Description of the task
Retype everything from the start of the records down to the line containing "click(1274, 33)", including that line, without changing a single character.

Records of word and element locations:
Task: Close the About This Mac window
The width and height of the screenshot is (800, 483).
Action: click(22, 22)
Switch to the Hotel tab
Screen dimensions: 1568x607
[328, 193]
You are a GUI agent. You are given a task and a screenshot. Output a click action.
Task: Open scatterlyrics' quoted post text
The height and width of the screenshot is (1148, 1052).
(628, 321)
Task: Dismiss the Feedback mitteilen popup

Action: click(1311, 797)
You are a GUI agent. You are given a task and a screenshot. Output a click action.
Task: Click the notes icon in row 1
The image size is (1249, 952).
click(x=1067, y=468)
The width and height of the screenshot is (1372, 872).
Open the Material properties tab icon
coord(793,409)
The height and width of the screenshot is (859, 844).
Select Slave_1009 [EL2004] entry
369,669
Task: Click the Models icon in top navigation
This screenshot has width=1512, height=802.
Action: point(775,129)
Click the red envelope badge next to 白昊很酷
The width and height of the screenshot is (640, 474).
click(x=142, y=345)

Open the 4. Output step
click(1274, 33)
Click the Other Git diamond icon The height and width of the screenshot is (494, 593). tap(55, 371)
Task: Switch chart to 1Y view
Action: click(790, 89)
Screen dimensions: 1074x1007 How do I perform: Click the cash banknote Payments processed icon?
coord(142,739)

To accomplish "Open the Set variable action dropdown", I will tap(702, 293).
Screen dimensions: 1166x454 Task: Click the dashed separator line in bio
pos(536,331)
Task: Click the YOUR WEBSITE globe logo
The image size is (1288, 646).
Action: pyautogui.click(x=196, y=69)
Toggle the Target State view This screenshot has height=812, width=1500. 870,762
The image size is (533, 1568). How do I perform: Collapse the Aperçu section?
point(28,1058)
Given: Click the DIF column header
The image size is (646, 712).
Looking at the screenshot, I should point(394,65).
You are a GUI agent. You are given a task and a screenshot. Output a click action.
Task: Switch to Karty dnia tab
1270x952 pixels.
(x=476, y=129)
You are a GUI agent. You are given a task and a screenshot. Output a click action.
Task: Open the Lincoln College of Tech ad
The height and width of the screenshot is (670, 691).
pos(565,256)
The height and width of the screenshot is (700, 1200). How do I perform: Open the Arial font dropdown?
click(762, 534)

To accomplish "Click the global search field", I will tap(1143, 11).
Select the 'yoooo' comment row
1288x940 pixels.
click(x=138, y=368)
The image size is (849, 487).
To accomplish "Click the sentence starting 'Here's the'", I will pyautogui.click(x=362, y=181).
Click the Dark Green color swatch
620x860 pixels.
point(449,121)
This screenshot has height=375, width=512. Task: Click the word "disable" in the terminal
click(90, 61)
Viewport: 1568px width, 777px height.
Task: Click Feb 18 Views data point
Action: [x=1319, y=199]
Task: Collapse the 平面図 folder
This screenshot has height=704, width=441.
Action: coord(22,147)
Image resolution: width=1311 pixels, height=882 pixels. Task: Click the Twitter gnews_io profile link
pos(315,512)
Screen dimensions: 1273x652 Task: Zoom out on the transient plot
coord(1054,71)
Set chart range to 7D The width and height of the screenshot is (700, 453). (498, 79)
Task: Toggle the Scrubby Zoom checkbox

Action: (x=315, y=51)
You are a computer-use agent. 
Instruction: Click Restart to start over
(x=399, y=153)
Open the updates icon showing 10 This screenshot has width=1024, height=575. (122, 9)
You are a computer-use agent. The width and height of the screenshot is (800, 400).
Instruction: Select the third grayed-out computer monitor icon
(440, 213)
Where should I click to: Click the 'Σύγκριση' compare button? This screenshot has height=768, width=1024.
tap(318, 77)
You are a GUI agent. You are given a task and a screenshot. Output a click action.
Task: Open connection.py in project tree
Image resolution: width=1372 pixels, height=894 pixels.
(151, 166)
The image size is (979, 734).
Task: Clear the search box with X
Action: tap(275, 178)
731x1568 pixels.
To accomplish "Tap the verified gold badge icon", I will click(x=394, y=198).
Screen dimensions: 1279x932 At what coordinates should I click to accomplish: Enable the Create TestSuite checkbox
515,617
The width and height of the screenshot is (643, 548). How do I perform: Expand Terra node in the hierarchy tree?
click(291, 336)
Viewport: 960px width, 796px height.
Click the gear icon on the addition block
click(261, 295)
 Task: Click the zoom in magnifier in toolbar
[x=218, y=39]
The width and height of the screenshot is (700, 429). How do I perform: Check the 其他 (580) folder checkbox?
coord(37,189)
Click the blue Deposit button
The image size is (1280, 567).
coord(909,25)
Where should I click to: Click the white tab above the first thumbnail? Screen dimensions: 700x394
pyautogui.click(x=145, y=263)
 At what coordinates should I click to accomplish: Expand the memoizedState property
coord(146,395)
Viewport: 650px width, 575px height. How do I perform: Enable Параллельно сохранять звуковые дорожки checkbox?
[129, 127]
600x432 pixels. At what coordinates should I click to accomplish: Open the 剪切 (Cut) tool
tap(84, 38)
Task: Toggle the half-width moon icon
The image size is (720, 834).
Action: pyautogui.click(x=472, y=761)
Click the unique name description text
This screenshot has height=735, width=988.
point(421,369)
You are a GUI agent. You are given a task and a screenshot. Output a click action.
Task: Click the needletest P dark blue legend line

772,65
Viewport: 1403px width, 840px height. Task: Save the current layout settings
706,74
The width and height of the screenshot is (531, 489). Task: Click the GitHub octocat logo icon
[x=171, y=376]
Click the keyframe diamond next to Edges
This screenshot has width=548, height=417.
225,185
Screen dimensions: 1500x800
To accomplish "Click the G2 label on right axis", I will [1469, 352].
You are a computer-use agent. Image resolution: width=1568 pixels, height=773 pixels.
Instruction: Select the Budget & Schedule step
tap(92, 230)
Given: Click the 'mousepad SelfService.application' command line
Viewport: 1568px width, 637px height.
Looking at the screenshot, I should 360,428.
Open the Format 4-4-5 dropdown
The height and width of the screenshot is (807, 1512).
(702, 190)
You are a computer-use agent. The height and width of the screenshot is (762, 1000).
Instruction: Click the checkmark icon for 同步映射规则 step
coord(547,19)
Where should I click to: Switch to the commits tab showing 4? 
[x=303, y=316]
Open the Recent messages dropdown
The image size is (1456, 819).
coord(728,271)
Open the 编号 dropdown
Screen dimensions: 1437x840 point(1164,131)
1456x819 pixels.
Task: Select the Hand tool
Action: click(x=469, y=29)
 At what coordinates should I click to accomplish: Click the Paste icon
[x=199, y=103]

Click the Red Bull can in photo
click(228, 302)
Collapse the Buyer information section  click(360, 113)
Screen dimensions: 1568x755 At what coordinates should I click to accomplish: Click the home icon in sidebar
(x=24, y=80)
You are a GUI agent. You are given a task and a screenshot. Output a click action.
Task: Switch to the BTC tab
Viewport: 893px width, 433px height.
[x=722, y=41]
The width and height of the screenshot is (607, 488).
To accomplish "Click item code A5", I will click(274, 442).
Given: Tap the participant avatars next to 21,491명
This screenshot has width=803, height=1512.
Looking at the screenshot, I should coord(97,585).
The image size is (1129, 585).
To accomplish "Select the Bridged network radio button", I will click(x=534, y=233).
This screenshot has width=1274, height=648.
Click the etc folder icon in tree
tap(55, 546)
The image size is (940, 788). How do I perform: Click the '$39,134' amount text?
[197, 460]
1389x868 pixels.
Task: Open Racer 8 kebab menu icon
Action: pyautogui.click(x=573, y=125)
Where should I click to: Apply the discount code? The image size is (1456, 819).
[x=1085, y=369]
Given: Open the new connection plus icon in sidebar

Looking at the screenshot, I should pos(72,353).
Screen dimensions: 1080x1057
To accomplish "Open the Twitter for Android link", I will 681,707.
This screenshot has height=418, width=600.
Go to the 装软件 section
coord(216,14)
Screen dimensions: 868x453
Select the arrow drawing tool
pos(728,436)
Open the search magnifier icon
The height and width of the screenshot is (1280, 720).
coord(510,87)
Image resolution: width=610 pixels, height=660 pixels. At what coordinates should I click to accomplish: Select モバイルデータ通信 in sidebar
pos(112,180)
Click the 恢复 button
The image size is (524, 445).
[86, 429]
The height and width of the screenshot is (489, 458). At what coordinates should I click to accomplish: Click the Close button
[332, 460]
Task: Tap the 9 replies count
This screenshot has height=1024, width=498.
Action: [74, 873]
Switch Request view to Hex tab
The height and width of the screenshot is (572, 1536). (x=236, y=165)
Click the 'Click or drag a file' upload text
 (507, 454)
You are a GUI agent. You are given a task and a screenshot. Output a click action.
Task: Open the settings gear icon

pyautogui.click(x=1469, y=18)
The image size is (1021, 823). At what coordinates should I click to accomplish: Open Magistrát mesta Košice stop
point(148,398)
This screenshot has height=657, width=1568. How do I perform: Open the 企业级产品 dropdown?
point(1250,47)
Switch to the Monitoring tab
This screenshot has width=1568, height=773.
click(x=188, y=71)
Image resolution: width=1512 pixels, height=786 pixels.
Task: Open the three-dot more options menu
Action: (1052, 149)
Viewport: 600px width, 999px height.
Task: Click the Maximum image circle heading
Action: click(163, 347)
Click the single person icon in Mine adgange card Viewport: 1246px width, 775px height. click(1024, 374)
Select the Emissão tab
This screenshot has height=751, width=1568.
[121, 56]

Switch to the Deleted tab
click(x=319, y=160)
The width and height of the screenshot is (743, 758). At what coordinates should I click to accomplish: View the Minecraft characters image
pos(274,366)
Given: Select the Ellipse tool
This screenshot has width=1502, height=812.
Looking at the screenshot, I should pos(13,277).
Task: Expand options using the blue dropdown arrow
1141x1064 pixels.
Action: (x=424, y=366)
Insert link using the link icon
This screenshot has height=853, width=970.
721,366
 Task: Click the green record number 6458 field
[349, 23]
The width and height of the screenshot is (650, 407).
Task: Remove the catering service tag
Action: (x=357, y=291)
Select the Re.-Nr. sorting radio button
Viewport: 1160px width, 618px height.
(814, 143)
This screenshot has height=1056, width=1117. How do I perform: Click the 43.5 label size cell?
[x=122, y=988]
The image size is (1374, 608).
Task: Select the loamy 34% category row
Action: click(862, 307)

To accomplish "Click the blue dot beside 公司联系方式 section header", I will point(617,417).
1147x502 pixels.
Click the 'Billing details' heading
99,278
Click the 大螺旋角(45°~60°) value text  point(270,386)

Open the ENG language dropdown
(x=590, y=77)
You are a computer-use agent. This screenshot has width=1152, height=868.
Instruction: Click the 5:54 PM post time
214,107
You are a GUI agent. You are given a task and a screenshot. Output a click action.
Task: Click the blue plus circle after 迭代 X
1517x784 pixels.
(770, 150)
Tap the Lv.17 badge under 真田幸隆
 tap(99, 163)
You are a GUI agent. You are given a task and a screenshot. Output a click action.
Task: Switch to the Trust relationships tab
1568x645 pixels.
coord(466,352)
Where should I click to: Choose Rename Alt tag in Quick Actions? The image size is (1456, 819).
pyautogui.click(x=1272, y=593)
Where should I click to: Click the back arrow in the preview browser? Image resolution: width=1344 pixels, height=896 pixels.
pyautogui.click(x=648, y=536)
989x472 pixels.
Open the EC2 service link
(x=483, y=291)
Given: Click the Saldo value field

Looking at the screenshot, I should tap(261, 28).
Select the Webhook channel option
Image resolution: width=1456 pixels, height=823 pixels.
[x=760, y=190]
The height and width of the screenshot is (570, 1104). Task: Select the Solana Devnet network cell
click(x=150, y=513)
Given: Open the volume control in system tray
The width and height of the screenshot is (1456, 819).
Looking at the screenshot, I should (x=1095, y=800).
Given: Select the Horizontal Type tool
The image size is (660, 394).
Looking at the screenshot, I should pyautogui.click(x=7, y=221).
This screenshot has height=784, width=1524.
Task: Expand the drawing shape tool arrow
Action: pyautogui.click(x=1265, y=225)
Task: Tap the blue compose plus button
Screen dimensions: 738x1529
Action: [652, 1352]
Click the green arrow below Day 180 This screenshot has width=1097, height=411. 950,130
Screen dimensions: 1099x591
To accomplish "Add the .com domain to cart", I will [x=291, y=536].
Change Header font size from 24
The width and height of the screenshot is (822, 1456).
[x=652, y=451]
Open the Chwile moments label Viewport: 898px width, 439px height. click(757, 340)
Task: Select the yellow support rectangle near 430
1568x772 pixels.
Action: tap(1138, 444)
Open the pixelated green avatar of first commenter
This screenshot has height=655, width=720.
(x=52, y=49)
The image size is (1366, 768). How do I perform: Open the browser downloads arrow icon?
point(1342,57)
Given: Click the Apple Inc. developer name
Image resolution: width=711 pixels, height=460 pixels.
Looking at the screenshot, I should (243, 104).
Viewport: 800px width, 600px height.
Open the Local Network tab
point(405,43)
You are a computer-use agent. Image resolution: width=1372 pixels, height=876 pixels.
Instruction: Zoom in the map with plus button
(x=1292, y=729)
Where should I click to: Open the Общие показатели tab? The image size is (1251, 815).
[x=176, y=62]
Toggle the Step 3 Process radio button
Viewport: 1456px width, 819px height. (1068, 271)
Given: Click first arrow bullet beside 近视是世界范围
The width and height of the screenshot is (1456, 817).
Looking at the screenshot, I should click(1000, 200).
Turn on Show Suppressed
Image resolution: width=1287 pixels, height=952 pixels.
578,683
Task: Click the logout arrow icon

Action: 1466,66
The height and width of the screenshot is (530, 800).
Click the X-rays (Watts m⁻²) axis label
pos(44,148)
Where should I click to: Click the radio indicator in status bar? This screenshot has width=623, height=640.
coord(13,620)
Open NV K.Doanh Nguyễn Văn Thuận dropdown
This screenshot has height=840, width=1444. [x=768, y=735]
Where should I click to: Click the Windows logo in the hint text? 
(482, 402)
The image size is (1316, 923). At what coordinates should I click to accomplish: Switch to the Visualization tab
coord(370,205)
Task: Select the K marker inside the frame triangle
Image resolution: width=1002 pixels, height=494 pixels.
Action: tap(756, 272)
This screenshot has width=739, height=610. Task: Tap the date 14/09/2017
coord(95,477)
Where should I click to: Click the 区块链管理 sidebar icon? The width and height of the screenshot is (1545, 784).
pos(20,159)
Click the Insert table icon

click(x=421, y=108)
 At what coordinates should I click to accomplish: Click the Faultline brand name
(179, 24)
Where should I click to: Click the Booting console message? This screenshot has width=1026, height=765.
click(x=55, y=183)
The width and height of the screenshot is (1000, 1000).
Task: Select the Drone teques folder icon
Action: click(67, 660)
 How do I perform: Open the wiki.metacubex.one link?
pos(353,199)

Correct output
Task: Close the About This Mac window
The width and height of the screenshot is (800, 483).
Action: click(22, 22)
Switch to the Hotel tab
Screen dimensions: 1568x607
[328, 193]
You are a GUI agent. You are given a task and a screenshot. Output a click action.
Task: Open scatterlyrics' quoted post text
The height and width of the screenshot is (1148, 1052).
(628, 321)
Task: Dismiss the Feedback mitteilen popup

Action: click(1311, 797)
You are a GUI agent. You are given a task and a screenshot. Output a click action.
Task: Click the notes icon in row 1
The image size is (1249, 952).
click(x=1067, y=468)
The width and height of the screenshot is (1372, 872).
Open the Material properties tab icon
coord(793,409)
The height and width of the screenshot is (859, 844).
Select Slave_1009 [EL2004] entry
369,669
Task: Click the Models icon in top navigation
This screenshot has width=1512, height=802.
Action: point(775,129)
Click the red envelope badge next to 白昊很酷
The width and height of the screenshot is (640, 474).
click(x=142, y=345)

Open the 4. Output step
click(1274, 33)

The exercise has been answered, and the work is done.